Children aren't possessions. They aren't private property.
This is consistent with the spirit of the UN's Convention on the Rights of the Child, which advocates the human rights of the child as an independent and complete individual entitled to the rights and obligations appropriate to his or her age and development stage.
Looked at from this basis, how parents treat children isn't, therefore, just a personal matter. That's not so say every decision a parent makes should be open to public scrutiny. Parents should, of course, have full discretion to decide what kind of parenting style they want to adopt, or how their children should dress, for example. But when it comes to the child's basic rights, there are public-sphere standards to which parents must adhere.
Children in Haikou, Hunan Province — Photo: iamsheep
In the case of the Bund controversy, if the children volunteered to shoot the ads and therefore wear the heavy coats, despite the heat, the public indeed has nothing to say about it. But what the parents in question should have said, therefore, is that, "My child wanted to do this." Instead they used the "it's a private affair" argument, which is an extension of the idea that, "The child is mine; I do as I wish."
That same mentality is at play in countless cases where children's rights are infringed or the child is even physically abused. Not too long ago a video surfaced of a mother kicking her daughter (also a child model) during a photo shoot. Naturally, this outraged the public and provoked discussion about professional norms for junior models.
There have also been cases where a child was confined to a cage, or a boy was supposedly missing but was instead being used as a kind of pawn in a power struggle between his parents. All of these stories stem, in part, from this subconscious idea in Chinese culture that children are the property of their parents.
All parents love their children, but their approaches aren't always proper.
In reality, no member of a family is the private possession of any other person in that group. This applies to the relationships between parents and children as well as to spouses. And yet, there are still too many people in our society who don't fully grasp this concept.
It is essential, therefore, to raise awareness, because in too many cases, parents aren't even conscious of the ways in which they might be violating their children's rights. All parents love their children, but their approaches aren't always proper. Proper love means accompanying their children's growth until they leave home. This requires the realization that parents and children are independent and equal respectively.
As Khalil Gibran, the Lebanese-American poet who wrote The Prophet, wrote: "You are the bows from which your children as living arrows are sent forth. Your children are not your children. They are the sons and daughters of Life's longing for itself. They come through you but not from you. And though they are with you yet they belong not to you."

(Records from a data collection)
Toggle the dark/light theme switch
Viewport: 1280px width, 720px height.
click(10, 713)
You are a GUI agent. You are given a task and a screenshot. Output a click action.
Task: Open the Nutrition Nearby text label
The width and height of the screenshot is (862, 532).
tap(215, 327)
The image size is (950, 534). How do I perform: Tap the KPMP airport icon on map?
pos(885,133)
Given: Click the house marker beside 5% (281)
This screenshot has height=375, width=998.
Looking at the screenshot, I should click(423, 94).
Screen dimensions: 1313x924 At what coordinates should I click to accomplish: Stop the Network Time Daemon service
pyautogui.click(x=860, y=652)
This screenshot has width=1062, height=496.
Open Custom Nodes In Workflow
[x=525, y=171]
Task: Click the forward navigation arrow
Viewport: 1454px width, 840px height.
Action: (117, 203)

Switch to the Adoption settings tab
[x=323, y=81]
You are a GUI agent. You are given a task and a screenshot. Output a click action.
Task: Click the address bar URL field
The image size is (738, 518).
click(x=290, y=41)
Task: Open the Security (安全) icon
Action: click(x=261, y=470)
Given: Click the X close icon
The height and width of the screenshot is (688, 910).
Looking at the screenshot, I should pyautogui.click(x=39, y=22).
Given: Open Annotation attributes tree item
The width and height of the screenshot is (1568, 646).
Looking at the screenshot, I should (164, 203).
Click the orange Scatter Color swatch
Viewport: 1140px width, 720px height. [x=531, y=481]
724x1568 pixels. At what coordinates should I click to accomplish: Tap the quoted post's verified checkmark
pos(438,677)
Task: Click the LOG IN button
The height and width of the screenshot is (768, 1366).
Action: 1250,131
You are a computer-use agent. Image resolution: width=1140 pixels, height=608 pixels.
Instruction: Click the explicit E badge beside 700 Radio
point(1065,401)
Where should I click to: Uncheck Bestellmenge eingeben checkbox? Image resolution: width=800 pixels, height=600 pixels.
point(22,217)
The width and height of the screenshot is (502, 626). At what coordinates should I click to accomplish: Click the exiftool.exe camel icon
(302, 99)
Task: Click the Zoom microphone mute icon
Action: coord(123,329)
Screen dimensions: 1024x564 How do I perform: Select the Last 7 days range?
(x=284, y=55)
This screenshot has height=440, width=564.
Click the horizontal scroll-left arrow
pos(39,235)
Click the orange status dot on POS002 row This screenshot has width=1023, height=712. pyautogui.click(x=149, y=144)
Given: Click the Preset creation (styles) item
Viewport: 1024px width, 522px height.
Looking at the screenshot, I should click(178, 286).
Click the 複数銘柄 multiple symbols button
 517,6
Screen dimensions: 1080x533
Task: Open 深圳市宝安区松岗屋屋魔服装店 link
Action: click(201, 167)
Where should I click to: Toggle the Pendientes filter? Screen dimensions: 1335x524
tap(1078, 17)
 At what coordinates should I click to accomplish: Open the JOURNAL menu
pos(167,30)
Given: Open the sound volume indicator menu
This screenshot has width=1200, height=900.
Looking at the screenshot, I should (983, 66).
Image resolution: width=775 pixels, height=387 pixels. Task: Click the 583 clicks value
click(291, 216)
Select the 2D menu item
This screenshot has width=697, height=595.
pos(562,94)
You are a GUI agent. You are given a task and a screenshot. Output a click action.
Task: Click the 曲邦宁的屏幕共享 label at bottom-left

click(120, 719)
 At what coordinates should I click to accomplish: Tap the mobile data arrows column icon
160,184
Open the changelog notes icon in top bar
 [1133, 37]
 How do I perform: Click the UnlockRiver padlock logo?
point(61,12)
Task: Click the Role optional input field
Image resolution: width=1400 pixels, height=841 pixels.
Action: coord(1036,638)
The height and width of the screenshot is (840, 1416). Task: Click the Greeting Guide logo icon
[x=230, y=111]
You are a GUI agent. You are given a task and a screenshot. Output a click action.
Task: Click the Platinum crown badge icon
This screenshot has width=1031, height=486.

INSTRUCTIONS FOR THE TASK
In the essay on children's rights, what did the video that surfaced not long ago show?

REPLY TO THE EXERCISE
It showed a mother kicking her daughter, who was also a child model, during a photo shoot.